This book is a how-to guide for improving the software selection process and is formulated around the idea that—much like purchasing decisions for consumer products—the end user and those with the domain expertise must be included. In addition to providing hints for refining the software selection process, this book delves into the often-overlooked topic of how consulting and IT analyst firms influence the purchasing decision, and gives the reader an insider’s understanding of the enterprise software market.
By reading this book you will:
- Learn how to apply a scientific approach to the software selection process.
- Interpret vendor-supplied information to your best advantage. This is generally left out of books on software selection. However, consulting companies and IT analysts like Gartner have very specific biases. Gartner is paid directly by software vendors — a fact they make every attempt not to disclose while consulting companies only recommend software for vendors that give them the consulting business. Consulting companies all have an enormous financial bias that prevents them from offering honest advice — and this is part of their business model.

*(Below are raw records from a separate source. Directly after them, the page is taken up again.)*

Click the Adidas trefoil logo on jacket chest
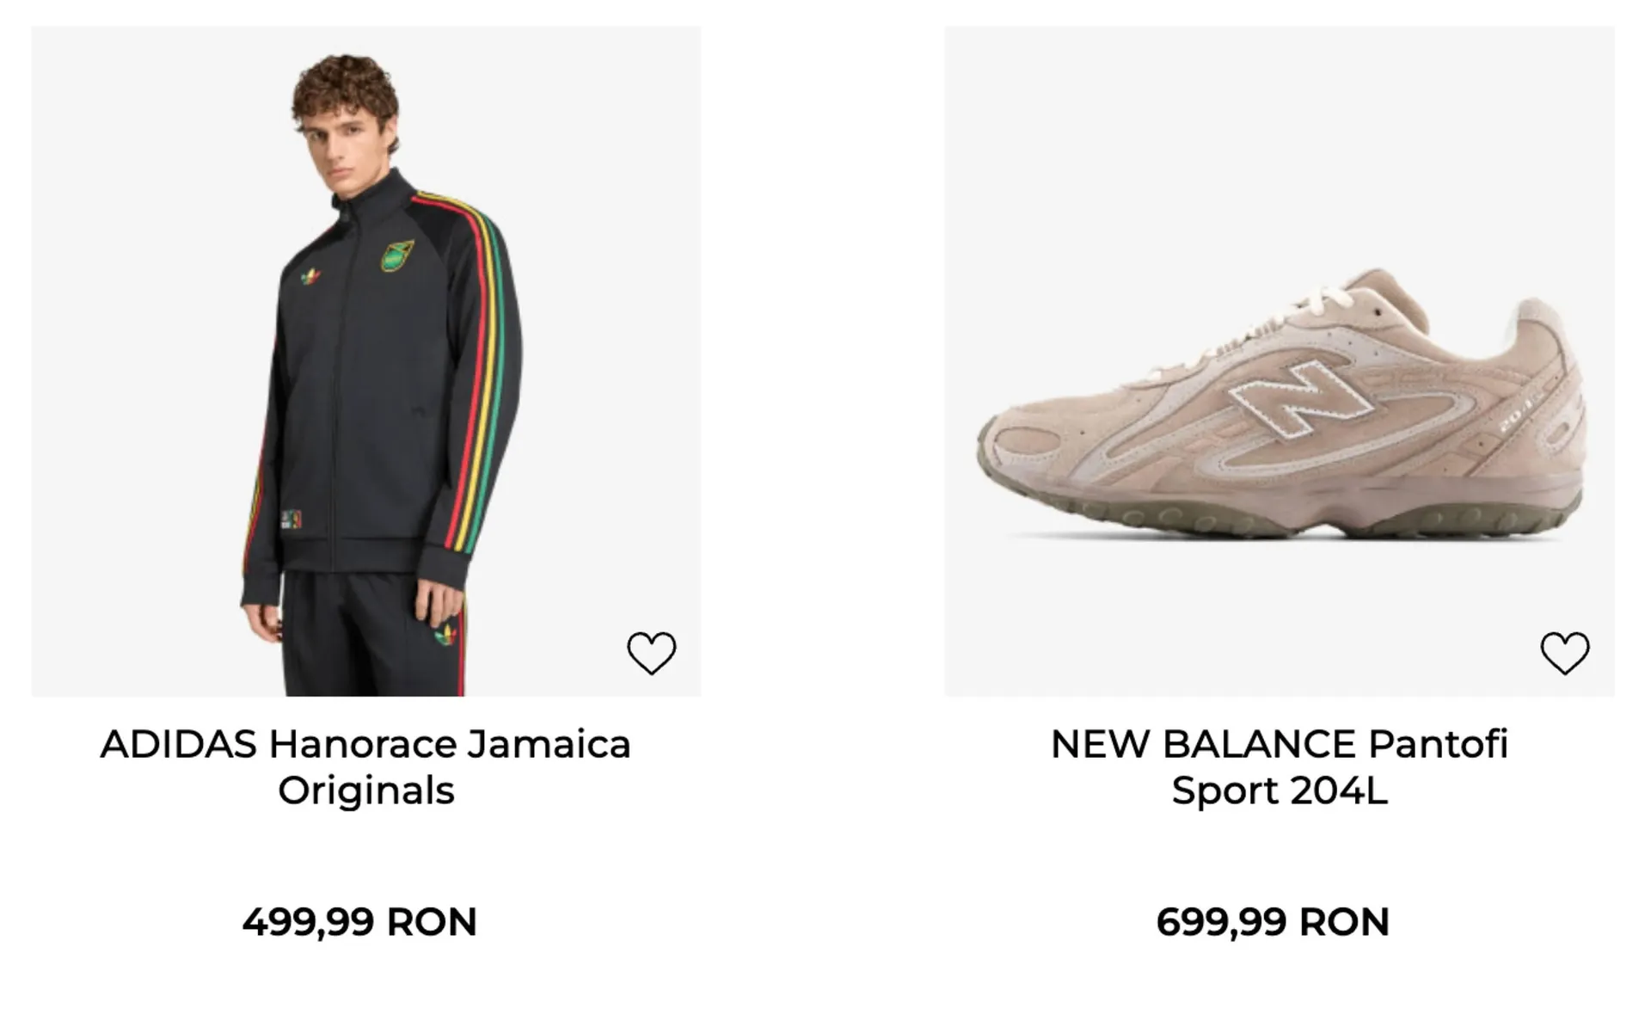This screenshot has width=1651, height=1021. (x=311, y=277)
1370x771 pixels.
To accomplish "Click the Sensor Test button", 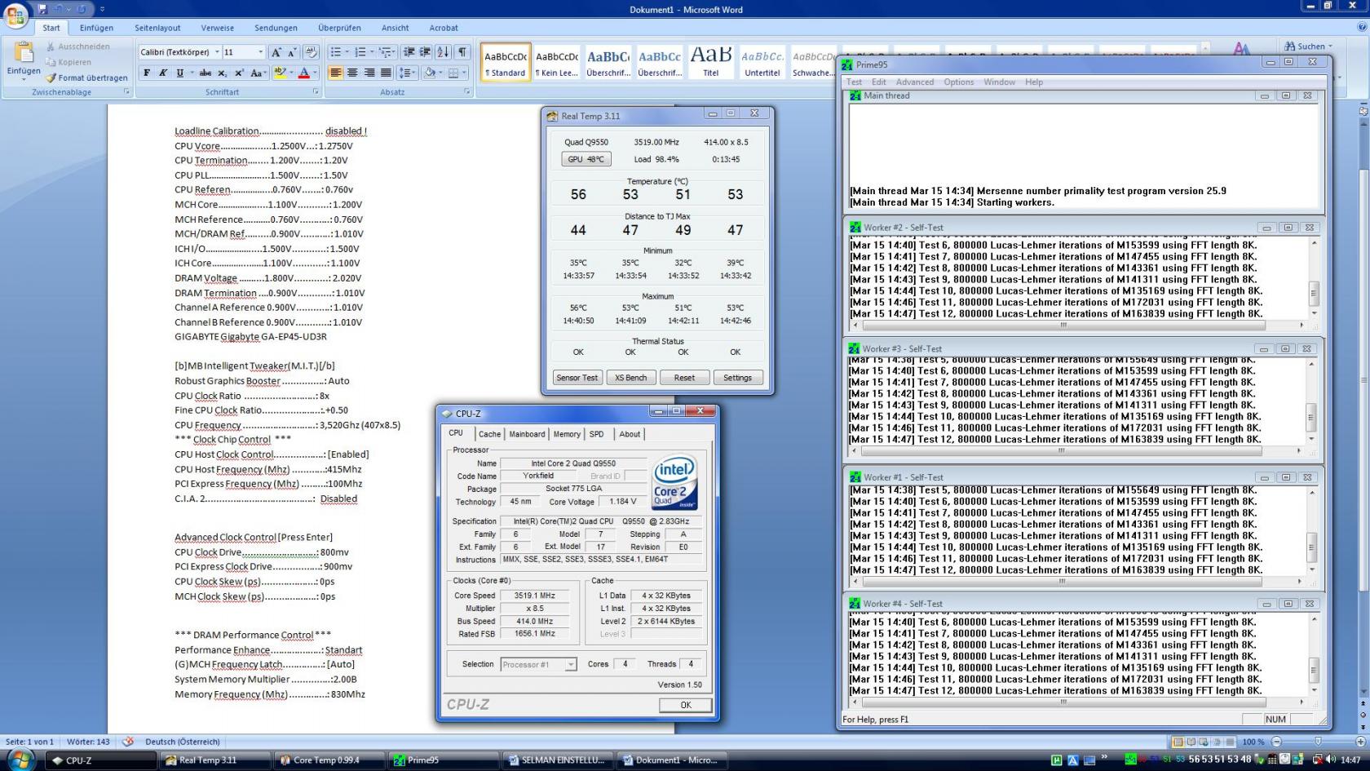I will (x=577, y=378).
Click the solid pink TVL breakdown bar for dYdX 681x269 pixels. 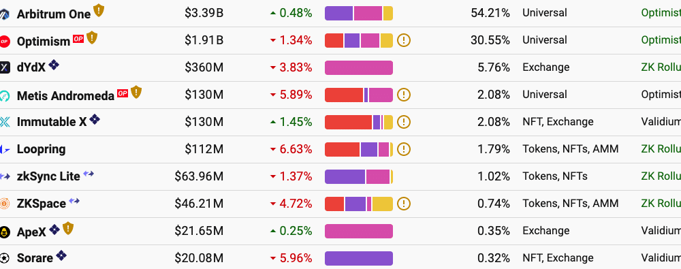359,68
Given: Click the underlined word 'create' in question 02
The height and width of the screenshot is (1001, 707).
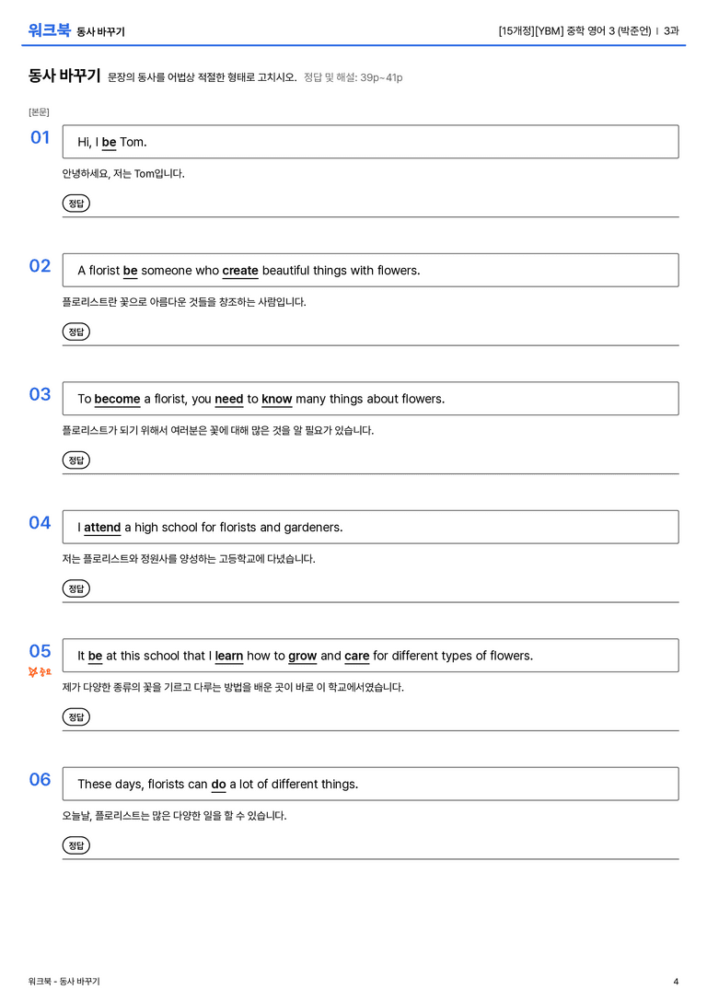Looking at the screenshot, I should point(240,271).
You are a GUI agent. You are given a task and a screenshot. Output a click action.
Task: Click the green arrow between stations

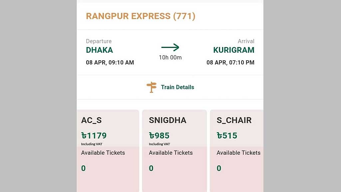tap(170, 47)
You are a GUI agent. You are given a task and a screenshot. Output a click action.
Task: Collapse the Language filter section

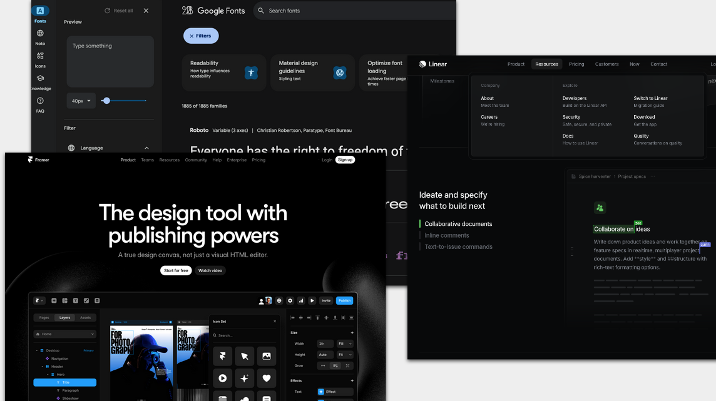tap(146, 148)
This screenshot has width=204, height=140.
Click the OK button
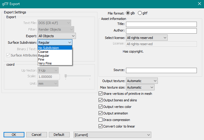point(14,135)
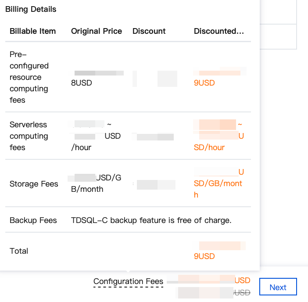Screen dimensions: 308x302
Task: Select the Pre-configured resource computing fees row label
Action: pos(29,77)
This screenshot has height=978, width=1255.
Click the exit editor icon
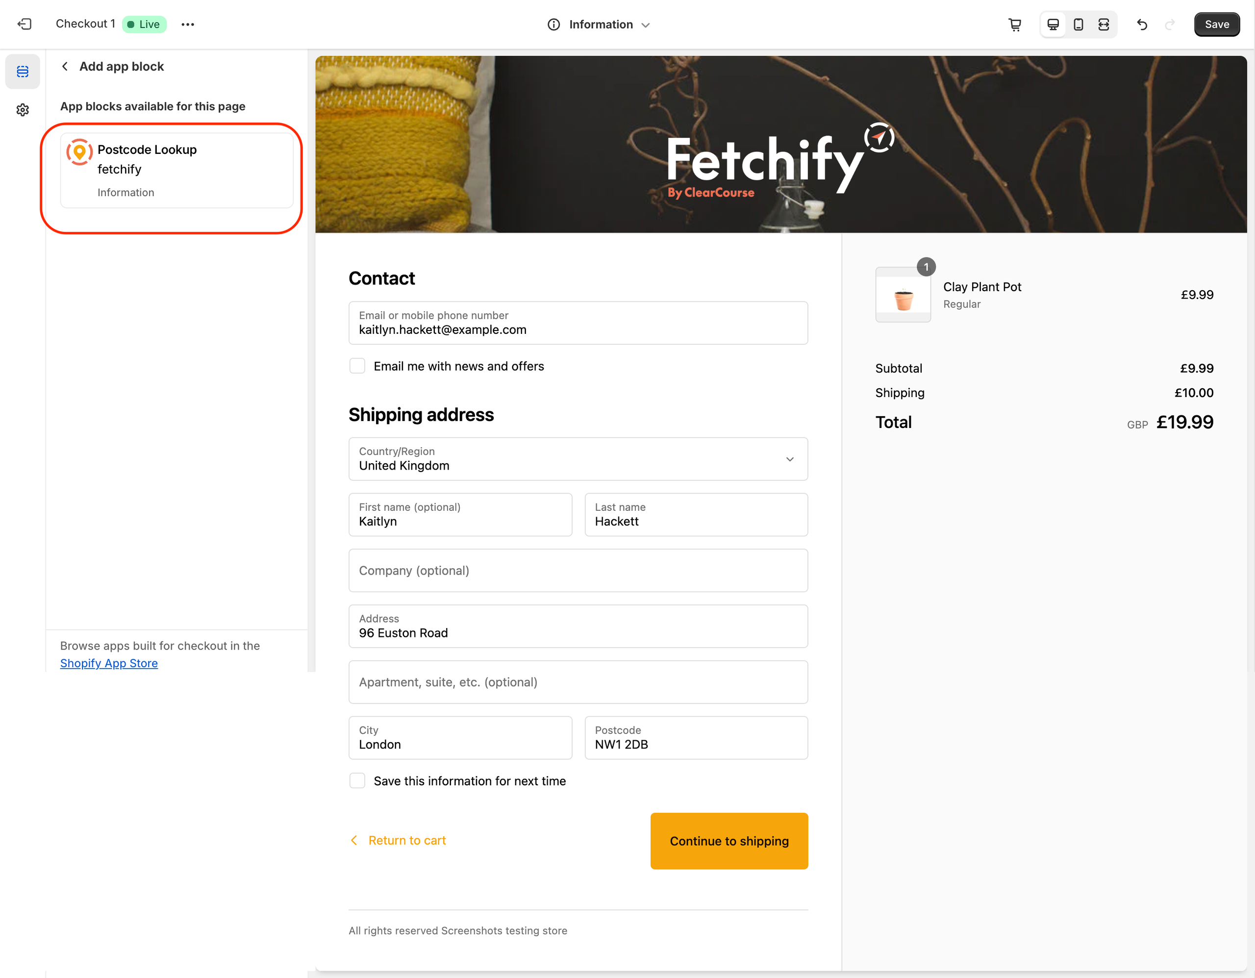(24, 24)
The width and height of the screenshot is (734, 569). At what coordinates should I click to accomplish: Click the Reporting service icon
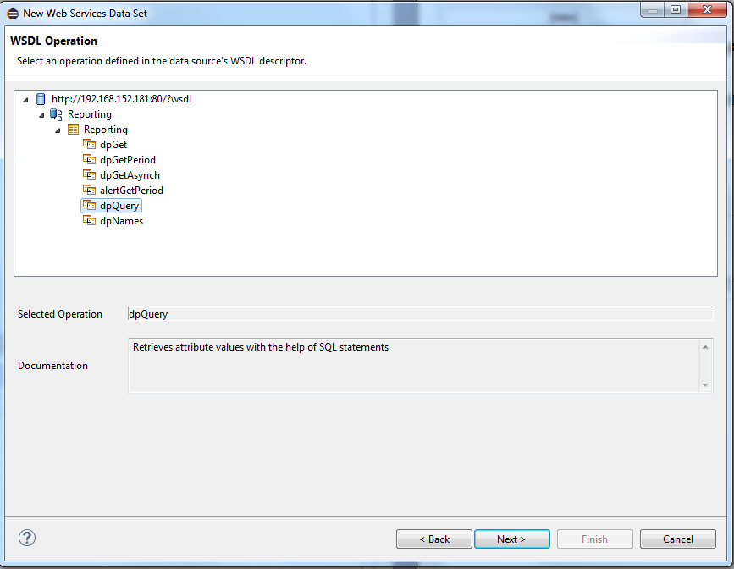56,114
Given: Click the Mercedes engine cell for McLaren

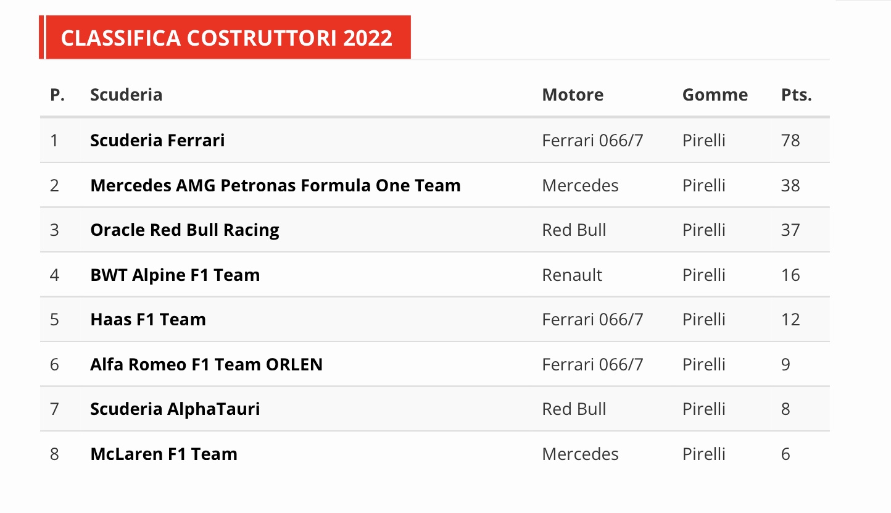Looking at the screenshot, I should click(580, 454).
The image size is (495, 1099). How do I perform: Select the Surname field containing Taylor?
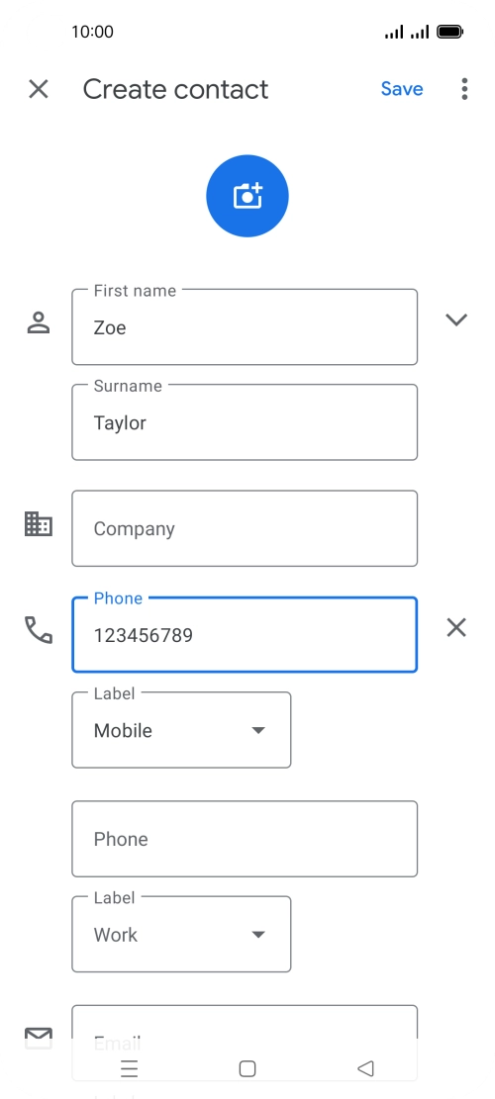click(x=245, y=422)
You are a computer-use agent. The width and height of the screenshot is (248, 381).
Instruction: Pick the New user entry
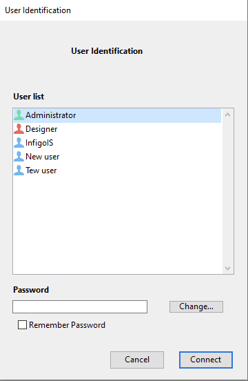click(117, 157)
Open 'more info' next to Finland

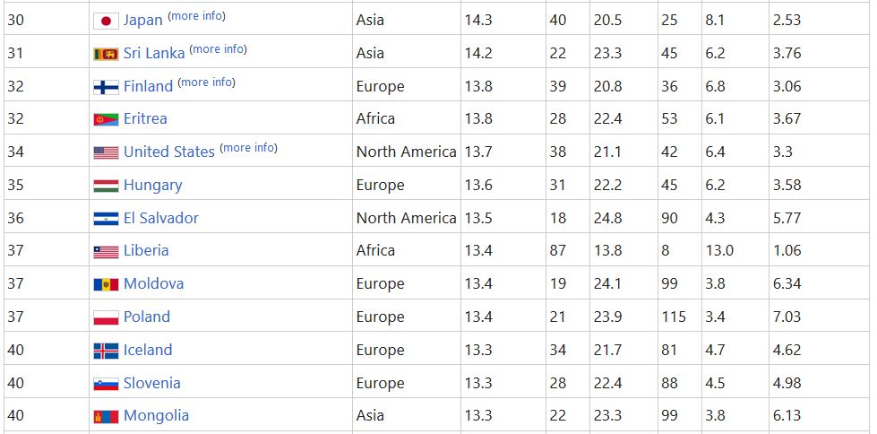(206, 82)
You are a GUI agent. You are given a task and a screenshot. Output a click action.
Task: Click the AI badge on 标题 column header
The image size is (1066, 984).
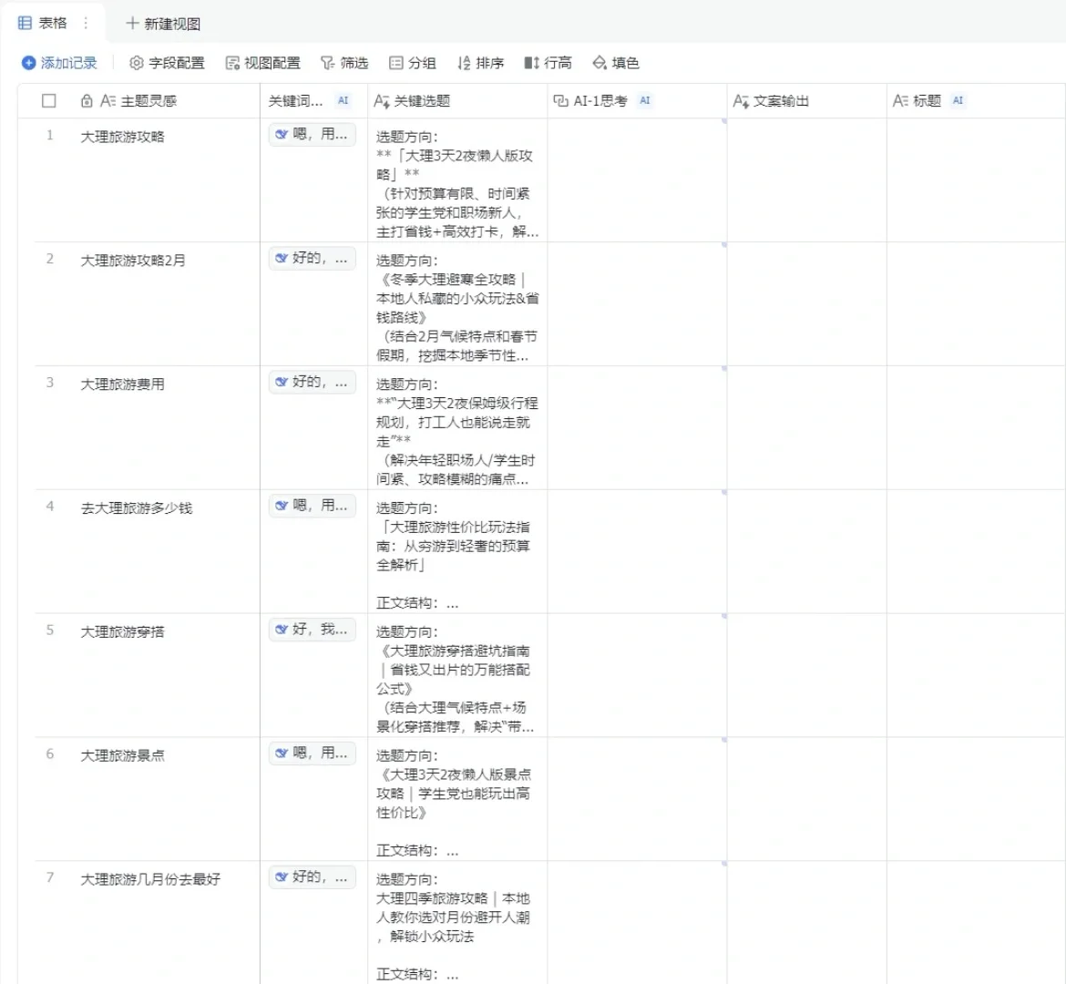[x=957, y=100]
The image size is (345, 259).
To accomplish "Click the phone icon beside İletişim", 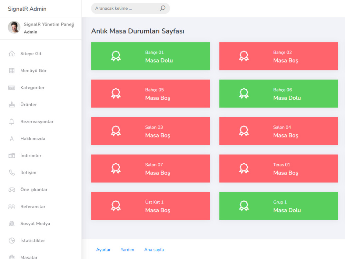I will pos(12,172).
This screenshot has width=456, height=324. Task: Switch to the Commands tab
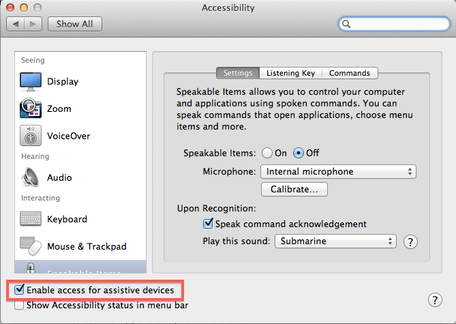click(x=350, y=73)
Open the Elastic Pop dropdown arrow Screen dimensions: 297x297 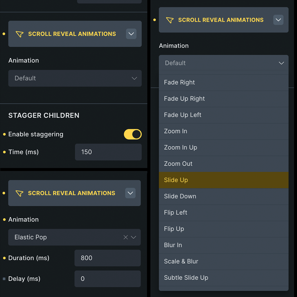tap(134, 237)
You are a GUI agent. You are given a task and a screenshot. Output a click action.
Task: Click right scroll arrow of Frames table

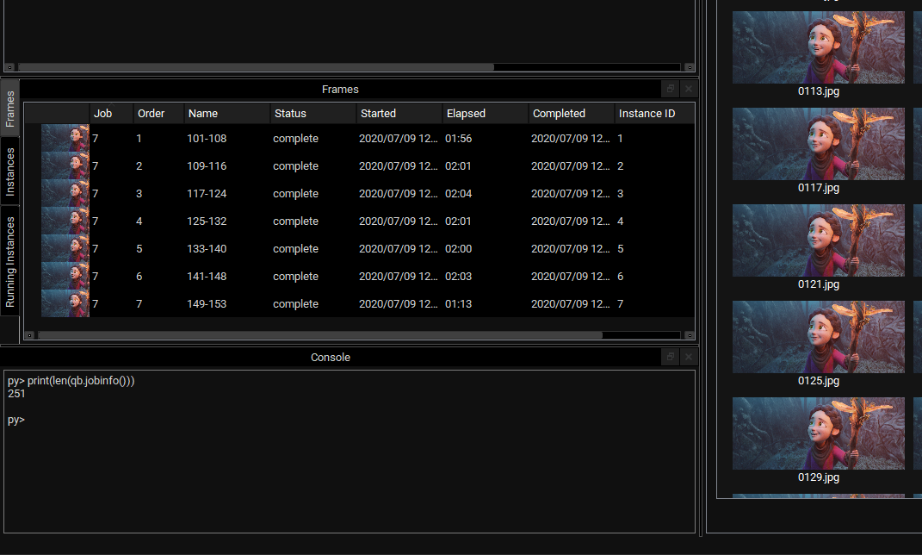(x=688, y=335)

- Understand what motivates a software vendor.
- Learn how the institutional structure and biases of consulting firms affect the advice they give you, and understand how to properly interpret information from consulting companies.
- Make vendor demos work to your benefit.
- Know the right questions to ask on topics such as integration with existing software, cloud versus on-premise vendors, and client references.
- Differentiate what is important to know about software for improved “implement-ability” versus what the vendor thinks is important for improved “sell-ability.”
- Better manage your software selection projects to ensure smoother implementations.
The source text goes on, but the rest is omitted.